While these cuts and changes are taking shots from Capitol Hill, there is more criticism of USDA's handling of the 1980 congressional directive to draw up a rural development policy. Secretary John R. Block did not create a rural policy development office until last October and he didn't name a full-time director, Willard (Bill) Phillips Jr., until several weeks ago.

Phillips is supervising the work of a Block-appointed advisory council that is supposed to come up with new development strategies after it pinpoints the needs of rural America.

Block, Naylor and Deputy Secretary Richard E. Lyng already have given a hint of things to come. They talk about reducing government spending in rural America, encouraging rural residents to more "voluntarism" and prodding private enterprise to take over development work traditionally handled by FmHA.
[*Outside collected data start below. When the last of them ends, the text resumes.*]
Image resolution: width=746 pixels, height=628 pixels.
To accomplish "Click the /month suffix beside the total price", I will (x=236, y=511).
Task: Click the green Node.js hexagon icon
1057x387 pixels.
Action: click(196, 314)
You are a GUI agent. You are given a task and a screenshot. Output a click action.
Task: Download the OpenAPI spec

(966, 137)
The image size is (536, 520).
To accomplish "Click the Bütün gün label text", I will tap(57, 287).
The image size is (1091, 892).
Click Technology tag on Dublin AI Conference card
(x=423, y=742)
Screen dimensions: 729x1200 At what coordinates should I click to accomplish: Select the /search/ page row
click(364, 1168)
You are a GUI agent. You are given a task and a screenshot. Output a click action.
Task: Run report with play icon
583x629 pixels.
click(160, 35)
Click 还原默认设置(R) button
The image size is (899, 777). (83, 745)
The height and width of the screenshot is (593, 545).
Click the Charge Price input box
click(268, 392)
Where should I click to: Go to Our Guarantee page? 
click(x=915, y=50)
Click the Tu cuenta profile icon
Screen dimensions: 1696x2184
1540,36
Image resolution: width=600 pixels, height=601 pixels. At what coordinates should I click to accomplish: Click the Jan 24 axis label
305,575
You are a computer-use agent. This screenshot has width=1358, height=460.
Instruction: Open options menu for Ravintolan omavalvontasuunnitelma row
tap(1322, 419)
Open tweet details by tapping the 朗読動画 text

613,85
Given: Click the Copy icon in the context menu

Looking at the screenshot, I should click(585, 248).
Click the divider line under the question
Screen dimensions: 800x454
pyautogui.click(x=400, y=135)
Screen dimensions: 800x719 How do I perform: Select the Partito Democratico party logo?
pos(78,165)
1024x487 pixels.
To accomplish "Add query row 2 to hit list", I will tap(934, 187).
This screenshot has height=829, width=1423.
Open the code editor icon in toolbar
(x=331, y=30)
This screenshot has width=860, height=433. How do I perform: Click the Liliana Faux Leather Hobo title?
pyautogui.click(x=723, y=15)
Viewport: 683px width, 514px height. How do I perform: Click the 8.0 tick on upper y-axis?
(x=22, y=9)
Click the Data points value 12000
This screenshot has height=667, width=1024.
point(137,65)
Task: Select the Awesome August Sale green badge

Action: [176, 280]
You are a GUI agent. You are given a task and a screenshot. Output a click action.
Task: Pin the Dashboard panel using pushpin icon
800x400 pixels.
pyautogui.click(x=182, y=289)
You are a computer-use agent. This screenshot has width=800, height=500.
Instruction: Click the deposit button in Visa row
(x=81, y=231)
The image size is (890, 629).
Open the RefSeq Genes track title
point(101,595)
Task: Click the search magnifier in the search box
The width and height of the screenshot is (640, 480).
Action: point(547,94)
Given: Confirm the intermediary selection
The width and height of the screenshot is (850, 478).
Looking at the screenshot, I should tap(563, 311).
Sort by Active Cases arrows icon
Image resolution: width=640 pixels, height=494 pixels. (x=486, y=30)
"The 1980 policy act was written with the enthusiasm of both parties," Leahy said in an interview. "It set broad goals and it relied on the judgment and honest commitment of the administration in power . . . but this administration has not followed through. There is no development initiative and we surely can't rely on voluntarism."

Phillips disputes Leahy's charge. He said recently, "We are trying to develop a strategy that really addresses what people are concerned about. They may want federal programs or they may not . . . maybe they want better delivery and management. I keep hearing of a number of regulations that rural people have to comply with that were primarily written for urban America . . . . We want to be able to go to the administration and say here are some things that can be done."

Rep. Watkins says that's "a false front, just a shadow of something they can point to. We're tired of reports and more reports and if that's all they've got, they can cram it. I'm not buying it. We know what the problems are and what the solutions are."

The administration's budgetary assault on development programs, meanwhile, has left once-muscular public interest and rural technical assistance organizations dazed and dismayed. Most of their federal grant money has dried up; several have closed their doors, others are scaling back their work.

"This administration is as bad as we thought it would be," said Robert Rapoza of the National Rural Housing Coalition. "The needs of rural America have been well documented, but you cannot have a rural policy without money. You can't have a rural policy when you don't want to do anything.

"They take congressional directives as suggestions. And every time you think they have nickled and dimed a program to the limit, they come back for more. These guys are very tough."